Антивирусная компания Avast обнаружила вредоносное ПО под названием Cosiloon в прошивке более чем 140 моделей Android-устройств. Сообщение об этом было опубликовано на сайте компании.

Как поясняет SecurityLab, речь идет о вредоносе, который был обнаружен еще в конце 2016 года. Тогда о нем сообщили специалисты компании Dr.Web, по данным которых злоумышленники внедрили вирус в прошивку по меньшей мере 26 недорогих смартфонов и планшетов на Android.

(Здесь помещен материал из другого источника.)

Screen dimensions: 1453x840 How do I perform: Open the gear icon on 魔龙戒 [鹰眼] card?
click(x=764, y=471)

Спустя полтора года хакеры, создавшие Cosiloon, смогли заметно расширить список устройств, в прошивку которых внедрен их вирус. При этом функционал вредоноса не претерпел особых изменений: Cosiloon запускается из папки "/system" с правами суперпользователя, а основной задачей программы является подключение к удаленному серверу, загрузка XML-файла и установка одного или нескольких приложений, указанных в данном файле. Благодаря тому, что вирус является компонентом прошивки устройства, он может без ведома пользователя установить на смартфон или планшет любое приложение. При этом почти всегда речь идет о приложениях, которые показывают рекламу поверх других программ или интерфейса Android, что приносит злоумышленниках доход.

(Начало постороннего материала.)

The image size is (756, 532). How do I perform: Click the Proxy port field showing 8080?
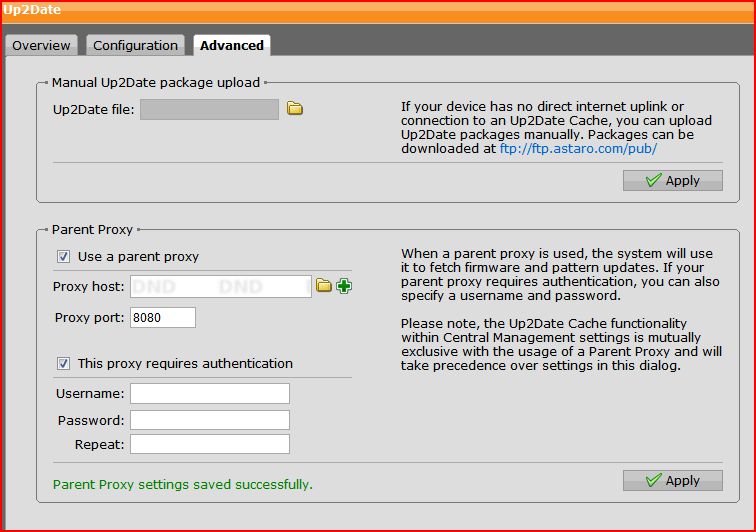[162, 318]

В Avast также отметили, что Cosiloon не загружает дополнительные приложения, если на устройстве установлен китайский язык, IP-адрес устройства принадлежит китайскому диапазону IP, а число локально установленных приложений не превышает двух.

Согласно списку зараженных гаджетов, в зоне риска находятся владельцы 141 модели Android-устройств, произведенных компаниями Alps, Archos, Digma, Elink, Irbis, Prestigio, ZTE и рядом других. При этом зараженные устройства были обнаружены более чем в 90 странах, а единственной общей характеристикой для них является использование чипсетов Mediatek.

В процессе работы специалистам Avast удалось временно отключить С&C-сервер хакеров, однако регистратор доменных имен не аннулировал используемый группировкой домен, и злоумышленники просто воспользовались услугами другого хостинг-провайдера.